Musings On Cutting Wood
by Dan Hartman

Oct. 12, 2012


      All the work I’ve been doing with pica lately, watching them putting up hay for the winter, reminds me I need to get busy doing the same thing.  Only instead of hay, I need to start cutting wood.

     I’ve been heating with wood for twenty-five years.  In some ways gathering wood each fall has kept me connected with my past.  Growing up on the farm and helping with harvest.  Whether it was corn, hay or soybeans, the satisfaction when the hayloft was full and the corncribs were overflowing is something I’ll always remember.  Let the winter come, we’re ready.

     When we first moved to Silver Gate, there was an abundance of 1988 fire killed trees to harvest.  Now, years later it’s mostly beetle kill or blow down timber that we are clearing.  I reserved the lodge pole pine for the woodstove only and everything else (spruce, fir and whatever) for the fireplace.  Cindy and I usually work a couple times a week for 4-5 hours in September thru October to get enough wood cut and hauled in.

     I must admit I like the feeling when sharp chain bites into dry wood.  The utopia when a heavy tree crashes to the ground in the exact spot I predicted.

     Years ago, Cindy and I would wheel barrel ten cords of wood to our cabin.  Then one day we were sitting on a pile of wood resting, when I looked at her and remarked “our car’s paid off”.  Cindy was confused for a bit, then slowly began to smile.  Fifteen years later our old 87 Nissan still hauls our wood.  As a matter of fact, fall is now the only time we use the car.

     Once I was cutting when a ruffed grouse and her brood filled by completely unaffected by the saws whine.  Another time a weasel bounded around me and this year a couple of bison watched me from the trees.

     Cutting fire wood season is just that.  A season.  Just like the first snow of winter, the green up of spring and the long warm carefree days of summer.  Fall means it’s time to harvest wood and we don’t dread it.  We don’t revel in it.  It’s just when needs to be done to survive in the woods.

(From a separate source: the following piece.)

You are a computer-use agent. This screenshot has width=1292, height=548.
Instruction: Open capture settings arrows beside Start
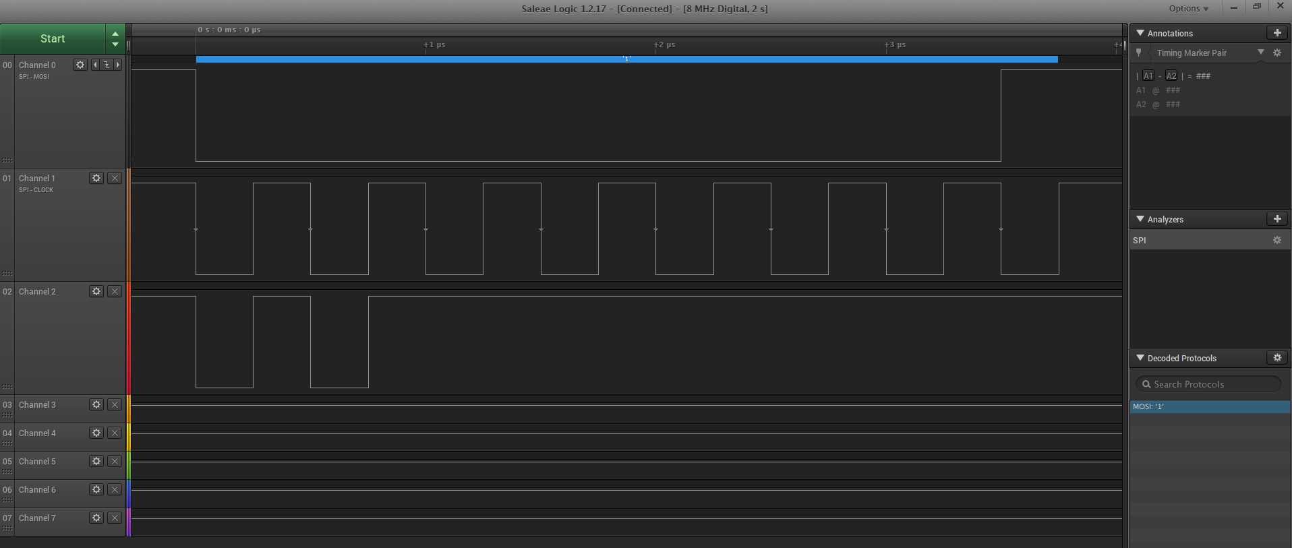(x=115, y=38)
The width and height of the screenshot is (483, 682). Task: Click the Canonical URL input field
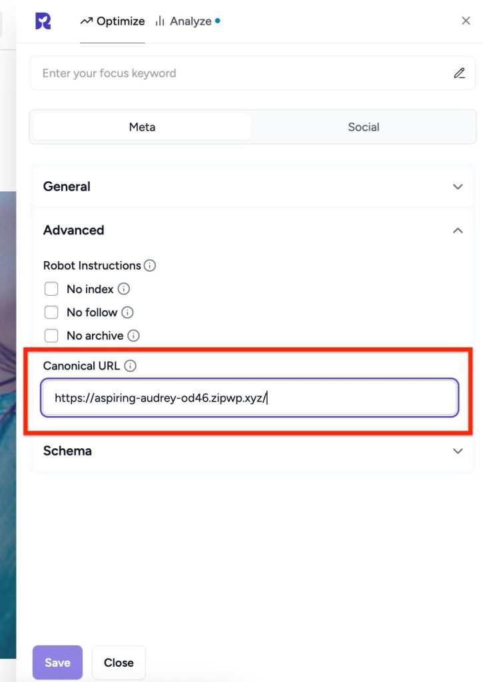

     When you visit us this winter and warm by our fire you’ll know it’s a gift from us to you.  A gift we give freely and ask only your friendship in return.

     As I hit the off button on my saw and set it down on an old stump, I gaze at the rocky cliffs high above.  Two mountain goats climb across a steep slope.  A jay lands nearby to scold me.  I’m done.  That was the last cut of the season.  Let winter come.  We’re ready.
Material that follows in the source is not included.